**Exercise prompt**
Repeat all of the material exactly, with no line missing.

**Dataset extract**
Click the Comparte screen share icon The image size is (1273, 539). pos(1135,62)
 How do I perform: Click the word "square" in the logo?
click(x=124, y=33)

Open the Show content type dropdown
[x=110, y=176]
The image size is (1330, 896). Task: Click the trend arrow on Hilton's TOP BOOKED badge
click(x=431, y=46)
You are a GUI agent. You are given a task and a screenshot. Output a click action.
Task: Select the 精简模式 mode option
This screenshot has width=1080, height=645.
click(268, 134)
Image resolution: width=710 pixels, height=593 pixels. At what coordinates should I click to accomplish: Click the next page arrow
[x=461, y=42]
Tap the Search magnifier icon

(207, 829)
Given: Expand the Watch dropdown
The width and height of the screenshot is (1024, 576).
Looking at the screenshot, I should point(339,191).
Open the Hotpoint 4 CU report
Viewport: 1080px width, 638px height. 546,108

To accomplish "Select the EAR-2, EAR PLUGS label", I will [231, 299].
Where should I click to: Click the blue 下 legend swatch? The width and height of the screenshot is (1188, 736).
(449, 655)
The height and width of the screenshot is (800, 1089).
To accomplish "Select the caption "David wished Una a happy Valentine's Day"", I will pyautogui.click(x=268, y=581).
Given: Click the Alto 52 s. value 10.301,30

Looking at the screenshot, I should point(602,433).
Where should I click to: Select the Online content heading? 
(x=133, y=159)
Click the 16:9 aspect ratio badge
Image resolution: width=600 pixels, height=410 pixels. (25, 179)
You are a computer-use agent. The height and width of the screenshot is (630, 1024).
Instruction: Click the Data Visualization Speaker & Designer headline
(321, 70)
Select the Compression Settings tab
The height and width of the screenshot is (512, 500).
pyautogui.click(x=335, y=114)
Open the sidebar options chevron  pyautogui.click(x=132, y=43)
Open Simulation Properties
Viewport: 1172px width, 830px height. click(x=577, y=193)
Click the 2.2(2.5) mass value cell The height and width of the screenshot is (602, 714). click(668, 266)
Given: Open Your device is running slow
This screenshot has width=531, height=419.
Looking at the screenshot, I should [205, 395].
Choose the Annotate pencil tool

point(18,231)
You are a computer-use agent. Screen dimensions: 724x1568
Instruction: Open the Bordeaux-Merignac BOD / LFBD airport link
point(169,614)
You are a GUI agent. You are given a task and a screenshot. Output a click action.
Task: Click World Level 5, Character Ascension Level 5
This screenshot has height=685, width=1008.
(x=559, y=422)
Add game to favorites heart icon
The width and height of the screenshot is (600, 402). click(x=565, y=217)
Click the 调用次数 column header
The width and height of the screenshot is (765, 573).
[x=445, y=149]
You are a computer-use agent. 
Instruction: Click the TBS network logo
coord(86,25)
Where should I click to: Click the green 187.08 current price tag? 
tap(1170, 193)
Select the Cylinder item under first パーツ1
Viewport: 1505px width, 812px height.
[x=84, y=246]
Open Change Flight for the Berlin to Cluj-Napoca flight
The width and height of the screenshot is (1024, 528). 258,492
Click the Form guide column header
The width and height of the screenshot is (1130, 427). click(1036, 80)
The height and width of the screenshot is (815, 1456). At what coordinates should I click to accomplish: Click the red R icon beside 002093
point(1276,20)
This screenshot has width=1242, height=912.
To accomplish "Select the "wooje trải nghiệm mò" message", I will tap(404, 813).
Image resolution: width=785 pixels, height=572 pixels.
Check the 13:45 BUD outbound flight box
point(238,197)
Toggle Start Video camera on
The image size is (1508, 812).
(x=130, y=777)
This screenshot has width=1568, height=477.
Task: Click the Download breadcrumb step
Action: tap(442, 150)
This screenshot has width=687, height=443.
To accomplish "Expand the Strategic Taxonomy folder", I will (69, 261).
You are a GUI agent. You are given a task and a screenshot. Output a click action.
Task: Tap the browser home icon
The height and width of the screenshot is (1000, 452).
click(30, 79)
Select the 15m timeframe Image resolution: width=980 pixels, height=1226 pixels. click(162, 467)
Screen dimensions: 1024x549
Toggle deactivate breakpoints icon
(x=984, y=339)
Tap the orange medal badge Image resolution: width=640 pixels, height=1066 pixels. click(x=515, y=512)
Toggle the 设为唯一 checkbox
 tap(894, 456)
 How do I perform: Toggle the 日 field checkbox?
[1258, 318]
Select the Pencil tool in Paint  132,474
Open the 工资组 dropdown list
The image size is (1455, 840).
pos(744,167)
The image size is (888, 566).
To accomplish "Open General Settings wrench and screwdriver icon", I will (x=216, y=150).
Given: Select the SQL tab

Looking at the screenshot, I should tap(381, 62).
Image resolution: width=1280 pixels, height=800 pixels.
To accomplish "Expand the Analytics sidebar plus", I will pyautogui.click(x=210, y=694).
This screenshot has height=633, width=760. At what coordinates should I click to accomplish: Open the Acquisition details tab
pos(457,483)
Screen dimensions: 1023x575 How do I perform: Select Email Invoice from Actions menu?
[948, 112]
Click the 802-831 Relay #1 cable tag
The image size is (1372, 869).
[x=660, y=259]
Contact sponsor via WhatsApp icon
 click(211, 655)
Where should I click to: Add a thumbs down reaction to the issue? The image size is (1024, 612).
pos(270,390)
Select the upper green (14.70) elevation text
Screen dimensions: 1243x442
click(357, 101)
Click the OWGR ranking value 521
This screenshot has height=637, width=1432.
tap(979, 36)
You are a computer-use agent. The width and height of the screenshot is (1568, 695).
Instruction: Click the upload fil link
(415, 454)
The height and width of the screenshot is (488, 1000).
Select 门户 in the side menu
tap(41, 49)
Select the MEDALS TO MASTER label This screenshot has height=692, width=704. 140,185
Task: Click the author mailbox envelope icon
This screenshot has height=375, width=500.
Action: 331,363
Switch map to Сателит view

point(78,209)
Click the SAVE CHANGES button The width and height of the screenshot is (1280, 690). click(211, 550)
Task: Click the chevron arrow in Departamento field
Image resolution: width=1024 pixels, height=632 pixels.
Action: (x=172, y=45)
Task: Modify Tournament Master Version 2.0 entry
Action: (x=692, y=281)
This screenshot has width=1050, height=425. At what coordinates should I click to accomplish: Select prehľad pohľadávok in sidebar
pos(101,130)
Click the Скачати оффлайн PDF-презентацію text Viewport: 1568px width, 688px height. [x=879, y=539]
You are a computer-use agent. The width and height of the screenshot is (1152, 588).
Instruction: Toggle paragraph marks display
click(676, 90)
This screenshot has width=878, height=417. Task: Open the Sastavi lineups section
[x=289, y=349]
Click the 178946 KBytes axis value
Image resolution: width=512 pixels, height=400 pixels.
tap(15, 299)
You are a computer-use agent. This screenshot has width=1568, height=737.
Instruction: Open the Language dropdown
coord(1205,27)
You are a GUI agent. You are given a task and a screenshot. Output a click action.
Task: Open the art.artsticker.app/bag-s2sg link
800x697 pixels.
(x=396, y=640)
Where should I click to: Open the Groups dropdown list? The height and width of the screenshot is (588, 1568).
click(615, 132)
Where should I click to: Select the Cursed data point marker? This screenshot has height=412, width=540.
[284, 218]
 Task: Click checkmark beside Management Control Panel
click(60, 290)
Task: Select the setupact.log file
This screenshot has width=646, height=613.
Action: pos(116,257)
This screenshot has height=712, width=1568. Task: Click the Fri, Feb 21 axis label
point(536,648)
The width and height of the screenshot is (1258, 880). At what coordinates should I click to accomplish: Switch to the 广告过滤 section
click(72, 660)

**Answer section**
Click the Comparte screen share icon The image size is (1273, 539). pos(1135,62)
 How do I perform: Click the word "square" in the logo?
click(x=124, y=33)

Open the Show content type dropdown
[x=110, y=176]
The image size is (1330, 896). Task: Click the trend arrow on Hilton's TOP BOOKED badge
click(x=431, y=46)
You are a GUI agent. You are given a task and a screenshot. Output a click action.
Task: Select the 精简模式 mode option
This screenshot has width=1080, height=645.
click(268, 134)
Image resolution: width=710 pixels, height=593 pixels. At what coordinates should I click to accomplish: Click the next page arrow
[x=461, y=42]
Tap the Search magnifier icon

(207, 829)
Given: Expand the Watch dropdown
The width and height of the screenshot is (1024, 576).
Looking at the screenshot, I should point(339,191).
Open the Hotpoint 4 CU report
Viewport: 1080px width, 638px height. 546,108

To accomplish "Select the EAR-2, EAR PLUGS label", I will [231, 299].
Where should I click to: Click the blue 下 legend swatch? The width and height of the screenshot is (1188, 736).
(449, 655)
The height and width of the screenshot is (800, 1089).
To accomplish "Select the caption "David wished Una a happy Valentine's Day"", I will pyautogui.click(x=268, y=581).
Given: Click the Alto 52 s. value 10.301,30

Looking at the screenshot, I should point(602,433).
Where should I click to: Select the Online content heading? 
(x=133, y=159)
Click the 16:9 aspect ratio badge
Image resolution: width=600 pixels, height=410 pixels. (25, 179)
You are a computer-use agent. The height and width of the screenshot is (630, 1024).
Instruction: Click the Data Visualization Speaker & Designer headline
(321, 70)
Select the Compression Settings tab
The height and width of the screenshot is (512, 500).
pyautogui.click(x=335, y=114)
Open the sidebar options chevron  pyautogui.click(x=132, y=43)
Open Simulation Properties
Viewport: 1172px width, 830px height. click(x=577, y=193)
Click the 2.2(2.5) mass value cell The height and width of the screenshot is (602, 714). click(668, 266)
Given: Open Your device is running slow
This screenshot has width=531, height=419.
Looking at the screenshot, I should [205, 395].
Choose the Annotate pencil tool

point(18,231)
You are a computer-use agent. Screen dimensions: 724x1568
Instruction: Open the Bordeaux-Merignac BOD / LFBD airport link
point(169,614)
You are a GUI agent. You are given a task and a screenshot. Output a click action.
Task: Click World Level 5, Character Ascension Level 5
This screenshot has height=685, width=1008.
(x=559, y=422)
Add game to favorites heart icon
The width and height of the screenshot is (600, 402). click(x=565, y=217)
Click the 调用次数 column header
The width and height of the screenshot is (765, 573).
[x=445, y=149]
You are a computer-use agent. 
Instruction: Click the TBS network logo
coord(86,25)
Where should I click to: Click the green 187.08 current price tag? 
tap(1170, 193)
Select the Cylinder item under first パーツ1
Viewport: 1505px width, 812px height.
[x=84, y=246]
Open Change Flight for the Berlin to Cluj-Napoca flight
The width and height of the screenshot is (1024, 528). 258,492
Click the Form guide column header
The width and height of the screenshot is (1130, 427). click(1036, 80)
The height and width of the screenshot is (815, 1456). At what coordinates should I click to accomplish: Click the red R icon beside 002093
point(1276,20)
This screenshot has width=1242, height=912.
To accomplish "Select the "wooje trải nghiệm mò" message", I will tap(404, 813).
Image resolution: width=785 pixels, height=572 pixels.
Check the 13:45 BUD outbound flight box
point(238,197)
Toggle Start Video camera on
The image size is (1508, 812).
(x=130, y=777)
This screenshot has width=1568, height=477.
Task: Click the Download breadcrumb step
Action: tap(442, 150)
This screenshot has width=687, height=443.
To accomplish "Expand the Strategic Taxonomy folder", I will (69, 261).
You are a GUI agent. You are given a task and a screenshot. Output a click action.
Task: Tap the browser home icon
The height and width of the screenshot is (1000, 452).
click(30, 79)
Select the 15m timeframe Image resolution: width=980 pixels, height=1226 pixels. click(162, 467)
Screen dimensions: 1024x549
Toggle deactivate breakpoints icon
(x=984, y=339)
Tap the orange medal badge Image resolution: width=640 pixels, height=1066 pixels. click(x=515, y=512)
Toggle the 设为唯一 checkbox
 tap(894, 456)
 How do I perform: Toggle the 日 field checkbox?
[1258, 318]
Select the Pencil tool in Paint  132,474
Open the 工资组 dropdown list
The image size is (1455, 840).
pos(744,167)
The image size is (888, 566).
To accomplish "Open General Settings wrench and screwdriver icon", I will (x=216, y=150).
Given: Select the SQL tab

Looking at the screenshot, I should tap(381, 62).
Image resolution: width=1280 pixels, height=800 pixels.
To accomplish "Expand the Analytics sidebar plus", I will pyautogui.click(x=210, y=694).
This screenshot has height=633, width=760. At what coordinates should I click to accomplish: Open the Acquisition details tab
pos(457,483)
Screen dimensions: 1023x575 How do I perform: Select Email Invoice from Actions menu?
[948, 112]
Click the 802-831 Relay #1 cable tag
The image size is (1372, 869).
[x=660, y=259]
Contact sponsor via WhatsApp icon
 click(211, 655)
Where should I click to: Add a thumbs down reaction to the issue? The image size is (1024, 612).
pos(270,390)
Select the upper green (14.70) elevation text
Screen dimensions: 1243x442
click(357, 101)
Click the OWGR ranking value 521
This screenshot has height=637, width=1432.
tap(979, 36)
You are a computer-use agent. The width and height of the screenshot is (1568, 695).
Instruction: Click the upload fil link
(415, 454)
The height and width of the screenshot is (488, 1000).
Select 门户 in the side menu
tap(41, 49)
Select the MEDALS TO MASTER label This screenshot has height=692, width=704. 140,185
Task: Click the author mailbox envelope icon
This screenshot has height=375, width=500.
Action: 331,363
Switch map to Сателит view

point(78,209)
Click the SAVE CHANGES button The width and height of the screenshot is (1280, 690). click(211, 550)
Task: Click the chevron arrow in Departamento field
Image resolution: width=1024 pixels, height=632 pixels.
Action: (x=172, y=45)
Task: Modify Tournament Master Version 2.0 entry
Action: (x=692, y=281)
This screenshot has width=1050, height=425. At what coordinates should I click to accomplish: Select prehľad pohľadávok in sidebar
pos(101,130)
Click the Скачати оффлайн PDF-презентацію text Viewport: 1568px width, 688px height. [x=879, y=539]
You are a computer-use agent. The width and height of the screenshot is (1152, 588).
Instruction: Toggle paragraph marks display
click(676, 90)
This screenshot has width=878, height=417. Task: Open the Sastavi lineups section
[x=289, y=349]
Click the 178946 KBytes axis value
Image resolution: width=512 pixels, height=400 pixels.
tap(15, 299)
You are a computer-use agent. This screenshot has width=1568, height=737.
Instruction: Open the Language dropdown
coord(1205,27)
You are a GUI agent. You are given a task and a screenshot. Output a click action.
Task: Open the art.artsticker.app/bag-s2sg link
800x697 pixels.
(x=396, y=640)
Where should I click to: Open the Groups dropdown list? The height and width of the screenshot is (588, 1568).
click(615, 132)
Where should I click to: Select the Cursed data point marker? This screenshot has height=412, width=540.
[284, 218]
 Task: Click checkmark beside Management Control Panel
click(60, 290)
Task: Select the setupact.log file
This screenshot has width=646, height=613.
Action: pos(116,257)
This screenshot has height=712, width=1568. Task: Click the Fri, Feb 21 axis label
point(536,648)
The width and height of the screenshot is (1258, 880). At what coordinates should I click to accomplish: Switch to the 广告过滤 section
click(72, 660)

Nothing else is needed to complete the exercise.